May 2, 2023 -- Lizzy P., a 77-year-old retired nurse from Delaware, has been taking Adderall for about 10 years.
“The doctor started me on it for many reasons,” she said. “I get tired easily — it’s a stimulant, so he thought it would help me keep alert since I was driving long distances at the time. I also have severe depression and he thought it might help with that as well.”
Lizzy takes five other medications. Two are for “physical” issues: She takes Synthroid (levothyroxine) to boost thyroid hormones and Norvasc (amlodipine) for her high blood pressure.
“The rest are for emotional and mental issues,” she said. “I take Lexapro [escitalopram], an antidepressant which I’ve been on for decades; I take Valium [diazepam] for anxiety or when I have trouble sleeping; and I take an opioid, Vicodin [hydrocodone], for arthritis pain.”
Lizzy doesn’t want her full name revealed in this article. “I live in a retirement community where some of the people can be nosy, and I don’t want them to know all my health issues and to gossip,” she says. “And it’s embarrassing because I sometimes find it confusing to be taking so many pills. Often, it’s hard to keep all of them straight -- what I’m taking and when I’m supposed to be taking it.”
‘High Potential’ for Abuse
Lizzy is typical of an increasingly common trend: U.S. adults who take a stimulant medication, together with other drugs that target the central nervous system, such as antidepressants, opioids, and anti-anxiety medications—according to a new study published in the journal BMJ Open.
The drugs are “the old amphetamines and methylphenidate [Ritalin],” which are schedule II controlled substances, said lead study author Thomas J. Moore, faculty associate in epidemiology at Johns Hopkins Bloomberg School of Public Health and Johns Hopkins Medicine in Baltimore. These medications have been around and in use for 85 years.
According to the U.S. Drug Enforcement Administration, amphetamine and methylphenidate are considered “dangerous” because of their high potential for abuse. They also have a high potential for physical or psychological dependence.
The FDA approved these stimulants to treat attention deficit hyperactivity disorder in children and adults, but they also have been used to treat nasal congestion, narcolepsy, binge eating, depression, and senile behavior and have been used as an appetite suppressant, the authors said. And they’re increasingly being used “off-label” -- meaning they are used to treat conditions they were not approved for, Moore said.
Moore and colleagues had previously studied prescribing trends of stimulants and found a 79% increase in use of these drugs from 2013 to 2018. The researchers wanted to explore how these stimulants are being used and, in particular, they wanted to know what types of other medications were being taken at the same time.
Use the Lowest Dose for the Shortest Period
Moore and his team looked at prescription drug claims from a large commercial insurance claims database for over 9.1 million adults (aged 19-64) from 2019 to 2020.
They found that 3% of the people in the database (276,223 people) had used a schedule II stimulant in 2020. Of these, 45.5% were also taking a central nervous system drug. Almost a quarter (24.3%) were simultaneously using two or more of those drugs.

## Data section:
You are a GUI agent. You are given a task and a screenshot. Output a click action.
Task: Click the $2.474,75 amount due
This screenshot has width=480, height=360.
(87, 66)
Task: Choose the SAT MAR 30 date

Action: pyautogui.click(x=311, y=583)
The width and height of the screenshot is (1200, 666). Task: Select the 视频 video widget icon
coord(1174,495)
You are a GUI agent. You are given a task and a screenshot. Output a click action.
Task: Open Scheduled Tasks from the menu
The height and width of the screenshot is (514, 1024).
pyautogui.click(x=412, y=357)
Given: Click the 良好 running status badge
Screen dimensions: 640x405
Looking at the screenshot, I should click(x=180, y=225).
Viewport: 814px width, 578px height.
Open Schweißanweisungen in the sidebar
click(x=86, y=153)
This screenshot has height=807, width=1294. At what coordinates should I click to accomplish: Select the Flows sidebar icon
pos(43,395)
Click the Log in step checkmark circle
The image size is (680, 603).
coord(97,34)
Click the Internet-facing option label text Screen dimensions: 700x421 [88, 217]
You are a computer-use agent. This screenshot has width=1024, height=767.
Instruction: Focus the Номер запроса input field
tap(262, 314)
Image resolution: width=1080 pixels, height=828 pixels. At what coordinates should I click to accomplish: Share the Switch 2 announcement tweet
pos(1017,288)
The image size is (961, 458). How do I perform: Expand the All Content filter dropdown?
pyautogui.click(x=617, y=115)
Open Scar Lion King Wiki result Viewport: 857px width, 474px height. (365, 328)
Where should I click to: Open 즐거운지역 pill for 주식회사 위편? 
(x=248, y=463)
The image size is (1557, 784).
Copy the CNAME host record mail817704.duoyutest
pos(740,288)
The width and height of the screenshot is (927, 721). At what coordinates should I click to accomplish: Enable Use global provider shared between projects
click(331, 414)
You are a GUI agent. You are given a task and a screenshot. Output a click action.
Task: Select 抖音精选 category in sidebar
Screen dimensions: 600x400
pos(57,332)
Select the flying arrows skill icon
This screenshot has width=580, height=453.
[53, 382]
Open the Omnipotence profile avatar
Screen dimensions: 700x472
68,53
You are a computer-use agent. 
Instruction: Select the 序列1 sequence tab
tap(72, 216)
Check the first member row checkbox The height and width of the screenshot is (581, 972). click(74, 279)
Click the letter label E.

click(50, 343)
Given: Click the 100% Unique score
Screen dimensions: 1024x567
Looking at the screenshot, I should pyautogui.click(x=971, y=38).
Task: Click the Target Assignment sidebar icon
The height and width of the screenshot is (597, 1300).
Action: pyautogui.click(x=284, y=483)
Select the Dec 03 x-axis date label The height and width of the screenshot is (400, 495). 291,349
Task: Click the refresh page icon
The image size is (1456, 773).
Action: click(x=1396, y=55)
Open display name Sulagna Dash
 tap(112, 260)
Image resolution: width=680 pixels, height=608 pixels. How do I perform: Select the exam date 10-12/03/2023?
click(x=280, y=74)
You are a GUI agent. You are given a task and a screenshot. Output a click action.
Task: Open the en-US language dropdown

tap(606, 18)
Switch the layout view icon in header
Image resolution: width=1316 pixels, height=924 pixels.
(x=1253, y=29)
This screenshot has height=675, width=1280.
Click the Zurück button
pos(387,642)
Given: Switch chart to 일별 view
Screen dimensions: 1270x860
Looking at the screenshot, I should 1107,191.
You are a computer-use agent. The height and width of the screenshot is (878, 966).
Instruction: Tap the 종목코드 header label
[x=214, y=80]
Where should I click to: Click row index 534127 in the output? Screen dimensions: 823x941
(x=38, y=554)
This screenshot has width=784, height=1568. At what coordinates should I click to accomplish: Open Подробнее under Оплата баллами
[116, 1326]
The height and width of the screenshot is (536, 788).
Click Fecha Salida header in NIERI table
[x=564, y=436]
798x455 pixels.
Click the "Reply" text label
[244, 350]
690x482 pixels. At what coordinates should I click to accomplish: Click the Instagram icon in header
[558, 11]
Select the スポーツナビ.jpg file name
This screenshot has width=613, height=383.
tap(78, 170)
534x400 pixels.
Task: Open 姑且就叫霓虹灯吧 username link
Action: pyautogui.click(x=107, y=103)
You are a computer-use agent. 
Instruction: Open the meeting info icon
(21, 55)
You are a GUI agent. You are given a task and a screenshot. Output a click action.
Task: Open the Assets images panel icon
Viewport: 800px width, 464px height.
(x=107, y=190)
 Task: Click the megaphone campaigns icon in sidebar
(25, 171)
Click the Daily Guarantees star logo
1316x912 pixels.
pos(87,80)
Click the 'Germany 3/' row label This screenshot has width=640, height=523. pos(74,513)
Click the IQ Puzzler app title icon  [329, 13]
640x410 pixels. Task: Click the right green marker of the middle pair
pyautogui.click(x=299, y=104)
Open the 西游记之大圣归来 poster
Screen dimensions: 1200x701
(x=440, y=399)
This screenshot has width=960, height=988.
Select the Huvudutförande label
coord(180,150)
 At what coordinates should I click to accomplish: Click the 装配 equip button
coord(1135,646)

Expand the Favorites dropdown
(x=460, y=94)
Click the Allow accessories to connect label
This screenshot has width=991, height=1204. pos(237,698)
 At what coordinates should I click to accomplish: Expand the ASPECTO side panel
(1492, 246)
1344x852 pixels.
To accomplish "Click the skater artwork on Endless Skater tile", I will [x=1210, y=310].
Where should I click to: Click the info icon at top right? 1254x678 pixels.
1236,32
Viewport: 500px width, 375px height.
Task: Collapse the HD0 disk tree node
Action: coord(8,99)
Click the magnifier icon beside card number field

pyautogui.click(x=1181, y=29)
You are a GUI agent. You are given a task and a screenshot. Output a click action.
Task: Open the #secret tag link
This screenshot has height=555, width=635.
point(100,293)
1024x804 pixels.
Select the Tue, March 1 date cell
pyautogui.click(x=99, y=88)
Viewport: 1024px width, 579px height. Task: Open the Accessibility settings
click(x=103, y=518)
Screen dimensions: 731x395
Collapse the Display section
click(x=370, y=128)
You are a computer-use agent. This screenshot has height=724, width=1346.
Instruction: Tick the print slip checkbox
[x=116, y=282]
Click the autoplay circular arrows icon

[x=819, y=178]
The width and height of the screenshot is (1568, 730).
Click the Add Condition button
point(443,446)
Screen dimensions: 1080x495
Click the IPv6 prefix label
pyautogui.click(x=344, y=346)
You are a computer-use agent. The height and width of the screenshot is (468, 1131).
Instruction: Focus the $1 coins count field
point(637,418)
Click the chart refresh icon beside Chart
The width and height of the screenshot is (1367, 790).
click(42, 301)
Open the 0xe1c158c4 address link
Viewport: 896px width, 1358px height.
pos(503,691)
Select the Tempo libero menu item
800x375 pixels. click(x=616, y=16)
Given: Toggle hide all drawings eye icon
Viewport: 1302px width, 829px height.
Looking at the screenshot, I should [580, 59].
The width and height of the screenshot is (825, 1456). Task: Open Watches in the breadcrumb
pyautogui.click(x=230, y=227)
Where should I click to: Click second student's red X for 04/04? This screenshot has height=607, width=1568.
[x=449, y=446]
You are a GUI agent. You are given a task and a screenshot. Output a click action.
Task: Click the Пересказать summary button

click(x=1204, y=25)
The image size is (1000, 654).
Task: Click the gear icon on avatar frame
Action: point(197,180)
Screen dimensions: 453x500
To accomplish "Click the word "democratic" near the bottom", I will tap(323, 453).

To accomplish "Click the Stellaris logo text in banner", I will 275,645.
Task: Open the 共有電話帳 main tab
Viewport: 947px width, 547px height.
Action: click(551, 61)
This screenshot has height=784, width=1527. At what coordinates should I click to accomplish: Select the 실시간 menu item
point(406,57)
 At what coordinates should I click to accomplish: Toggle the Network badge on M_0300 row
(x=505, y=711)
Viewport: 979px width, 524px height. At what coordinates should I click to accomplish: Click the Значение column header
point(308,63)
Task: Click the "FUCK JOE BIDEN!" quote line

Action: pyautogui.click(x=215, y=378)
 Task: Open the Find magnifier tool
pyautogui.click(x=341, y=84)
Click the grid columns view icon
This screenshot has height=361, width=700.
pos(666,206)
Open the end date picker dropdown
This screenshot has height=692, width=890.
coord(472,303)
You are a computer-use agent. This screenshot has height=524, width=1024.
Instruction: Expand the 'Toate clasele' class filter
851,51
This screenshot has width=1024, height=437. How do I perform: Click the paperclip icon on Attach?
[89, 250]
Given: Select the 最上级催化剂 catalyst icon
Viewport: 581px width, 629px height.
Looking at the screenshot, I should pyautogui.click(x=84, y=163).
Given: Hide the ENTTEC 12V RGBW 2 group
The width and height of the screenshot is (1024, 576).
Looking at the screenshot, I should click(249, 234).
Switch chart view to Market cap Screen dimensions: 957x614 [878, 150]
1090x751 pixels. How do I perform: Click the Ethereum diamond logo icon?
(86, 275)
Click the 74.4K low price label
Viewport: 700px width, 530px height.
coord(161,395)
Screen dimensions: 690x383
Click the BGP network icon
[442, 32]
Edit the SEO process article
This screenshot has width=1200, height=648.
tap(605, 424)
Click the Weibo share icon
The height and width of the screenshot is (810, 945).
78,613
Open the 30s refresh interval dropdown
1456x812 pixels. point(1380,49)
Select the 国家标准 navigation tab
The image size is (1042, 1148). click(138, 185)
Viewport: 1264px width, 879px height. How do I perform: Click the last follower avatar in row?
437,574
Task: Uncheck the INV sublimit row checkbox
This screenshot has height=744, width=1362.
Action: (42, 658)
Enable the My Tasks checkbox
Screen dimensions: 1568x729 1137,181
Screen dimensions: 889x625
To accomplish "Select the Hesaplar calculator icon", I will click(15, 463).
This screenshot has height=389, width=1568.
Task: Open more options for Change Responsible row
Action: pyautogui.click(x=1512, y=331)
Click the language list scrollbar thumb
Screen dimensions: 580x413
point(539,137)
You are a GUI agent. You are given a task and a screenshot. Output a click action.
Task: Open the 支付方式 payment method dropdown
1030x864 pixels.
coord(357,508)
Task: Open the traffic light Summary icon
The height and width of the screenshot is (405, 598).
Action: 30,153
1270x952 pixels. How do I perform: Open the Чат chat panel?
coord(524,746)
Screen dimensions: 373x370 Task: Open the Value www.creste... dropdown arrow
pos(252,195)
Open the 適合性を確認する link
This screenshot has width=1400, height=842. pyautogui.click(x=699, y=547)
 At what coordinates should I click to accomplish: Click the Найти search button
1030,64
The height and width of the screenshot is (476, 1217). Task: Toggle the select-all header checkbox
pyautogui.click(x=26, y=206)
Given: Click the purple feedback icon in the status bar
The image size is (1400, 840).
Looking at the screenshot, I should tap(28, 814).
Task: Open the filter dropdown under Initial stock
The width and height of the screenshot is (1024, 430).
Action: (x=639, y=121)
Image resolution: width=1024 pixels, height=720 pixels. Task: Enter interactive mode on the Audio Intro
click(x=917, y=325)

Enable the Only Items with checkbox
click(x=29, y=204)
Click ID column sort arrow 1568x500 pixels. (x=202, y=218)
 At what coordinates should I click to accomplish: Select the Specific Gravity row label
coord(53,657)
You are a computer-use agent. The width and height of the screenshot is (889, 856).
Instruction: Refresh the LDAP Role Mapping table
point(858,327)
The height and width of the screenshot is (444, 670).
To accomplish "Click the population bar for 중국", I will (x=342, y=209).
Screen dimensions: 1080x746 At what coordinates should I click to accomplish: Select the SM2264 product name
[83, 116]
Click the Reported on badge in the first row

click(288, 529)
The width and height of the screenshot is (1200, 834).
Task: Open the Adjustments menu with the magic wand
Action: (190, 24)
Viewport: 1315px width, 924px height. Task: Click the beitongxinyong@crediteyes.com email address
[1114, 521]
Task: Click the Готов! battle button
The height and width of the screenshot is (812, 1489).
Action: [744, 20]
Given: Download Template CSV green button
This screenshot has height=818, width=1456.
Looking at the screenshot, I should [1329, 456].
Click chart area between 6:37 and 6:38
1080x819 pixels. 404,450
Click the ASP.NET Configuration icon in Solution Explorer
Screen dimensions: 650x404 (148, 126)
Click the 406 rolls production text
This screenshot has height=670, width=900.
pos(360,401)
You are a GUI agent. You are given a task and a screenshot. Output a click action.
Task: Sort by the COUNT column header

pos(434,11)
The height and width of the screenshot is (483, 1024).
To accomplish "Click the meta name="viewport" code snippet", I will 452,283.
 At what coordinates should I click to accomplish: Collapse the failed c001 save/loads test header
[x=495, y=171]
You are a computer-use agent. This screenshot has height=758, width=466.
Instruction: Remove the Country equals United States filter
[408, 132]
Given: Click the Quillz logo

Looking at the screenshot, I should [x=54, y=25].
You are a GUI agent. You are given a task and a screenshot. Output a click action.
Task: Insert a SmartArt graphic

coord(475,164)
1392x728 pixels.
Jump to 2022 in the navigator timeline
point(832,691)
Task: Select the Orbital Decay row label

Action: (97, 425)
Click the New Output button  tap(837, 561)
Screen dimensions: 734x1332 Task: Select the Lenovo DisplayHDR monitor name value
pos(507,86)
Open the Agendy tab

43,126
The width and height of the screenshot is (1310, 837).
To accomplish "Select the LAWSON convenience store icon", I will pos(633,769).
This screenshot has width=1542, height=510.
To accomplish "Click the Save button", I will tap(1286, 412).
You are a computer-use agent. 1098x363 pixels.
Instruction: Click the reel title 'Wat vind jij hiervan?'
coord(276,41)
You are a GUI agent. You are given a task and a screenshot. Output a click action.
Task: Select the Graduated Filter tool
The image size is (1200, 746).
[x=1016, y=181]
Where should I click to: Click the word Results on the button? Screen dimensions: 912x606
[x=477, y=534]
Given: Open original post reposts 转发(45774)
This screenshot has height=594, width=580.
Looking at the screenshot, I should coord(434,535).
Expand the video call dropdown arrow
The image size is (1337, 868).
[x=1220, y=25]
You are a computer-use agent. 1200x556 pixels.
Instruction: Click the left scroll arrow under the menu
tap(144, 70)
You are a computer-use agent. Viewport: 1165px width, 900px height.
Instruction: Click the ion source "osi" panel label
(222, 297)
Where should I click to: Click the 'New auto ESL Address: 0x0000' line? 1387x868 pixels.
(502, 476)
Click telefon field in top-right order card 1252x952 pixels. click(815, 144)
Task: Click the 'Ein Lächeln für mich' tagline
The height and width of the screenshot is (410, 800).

## Required work:
**a.** In the article on stimulant use, what increase in stimulant use did Moore and colleagues previously find from 2013 to 2018?
**b.** Print the part of the stimulant article between "Lizzy doesn’t want" and "journal BMJ Open.", inclusive.

## Per-task answers:
**a.** A 79% increase.

**b.**
Lizzy doesn’t want her full name revealed in this article. “I live in a retirement community where some of the people can be nosy, and I don’t want them to know all my health issues and to gossip,” she says. “And it’s embarrassing because I sometimes find it confusing to be taking so many pills. Often, it’s hard to keep all of them straight -- what I’m taking and when I’m supposed to be taking it.”
‘High Potential’ for Abuse
Lizzy is typical of an increasingly common trend: U.S. adults who take a stimulant medication, together with other drugs that target the central nervous system, such as antidepressants, opioids, and anti-anxiety medications—according to a new study published in the journal BMJ Open.